Biological databases are libraries of biological sciences, collected from scientific experiments, published literature, high-throughput experiment technology, and computational analysis. They contain information from research areas including genomics, proteomics, metabolomics, microarray gene expression, and phylogenetics. Information contained in biological databases includes gene function, structure, localization (both cellular and chromosomal), clinical effects of mutations as well as similarities of biological sequences and structures.
Biological databases can be broadly classified into sequence, structure and functional databases. Nucleic acid and protein sequences are stored in sequence databases and structure databases store solved structures of RNA and proteins. Functional databases provide information on the physiological role of gene products, for example enzyme activities, mutant phenotypes, or biological pathways. Model Organism Databases are functional databases that provide species-specific data. Databases are important tools in assisting scientists to analyze and explain a host of biological phenomena from the structure of biomolecules and their interaction, to the whole metabolism of organisms and to understanding the evolution of species. This knowledge helps facilitate the fight against diseases, assists in the development of medications, predicting certain genetic diseases and in discovering basic relationships among species in the history of life.
Biological knowledge is distributed among many different general and specialized databases. This sometimes makes it difficult to ensure the consistency of information. Integrative bioinformatics is one field attempting to tackle this problem by providing unified access. One solution is how biological databases cross-reference to other databases with accession numbers to link their related knowledge together.
Relational database concepts of computer science and Information retrieval concepts of digital libraries are important for understanding biological databases. Biological database design, development, and long-term management is a core area of the discipline of bioinformatics. Data contents include gene sequences, textual descriptions, attributes and ontology classifications, citations, and tabular data.

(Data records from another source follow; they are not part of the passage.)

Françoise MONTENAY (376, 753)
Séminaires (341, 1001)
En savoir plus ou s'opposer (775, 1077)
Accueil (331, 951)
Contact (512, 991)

These are often described as semi-structured data, and can be represented as tables, key delimited records, and XML structures.

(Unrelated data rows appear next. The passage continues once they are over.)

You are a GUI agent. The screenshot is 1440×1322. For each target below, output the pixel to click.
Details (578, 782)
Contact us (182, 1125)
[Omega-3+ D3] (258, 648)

An important resource for finding biological databases is a special yearly issue of the journal Nucleic Acids Research (NAR). The Database Issue of NAR is freely available, and categorizes many of the publicly available online databases related to biology and bioinformatics. A companion database to the issue called the Online Molecular Biology Database Collection lists 1,380 online databases. Other collections of databases exist such as MetaBase and the Bioinformatics Links Collection.
Most biological databases are available through web sites that organise data such that users can browse through the data online. In addition the underlying data is usually available for download in a variety of formats. Biological Data comes in many formats. These formats include text, sequence data, protein structure and links. Each of these can be found from certain sources, for example:
Species-specific databases are available for some species, mainly those that are often used in research (Model organisms). For example, EcoCyc is an E. coli database. Other popular model organism databases include Mouse Genome Informatics for the laboratory mouse, Mus musculus, the Rat Genome Database for Rattus, ZFIN for Danio Rerio (zebrafish), PomBase for the fission yeast Schizosaccharomyces pombe, FlyBase for Drosophila, WormBase for the nematodes Caenorhabditis elegans and Caenorhabditis briggsae, and Xenbase for Xenopus tropicalis and Xenopus laevis frogs.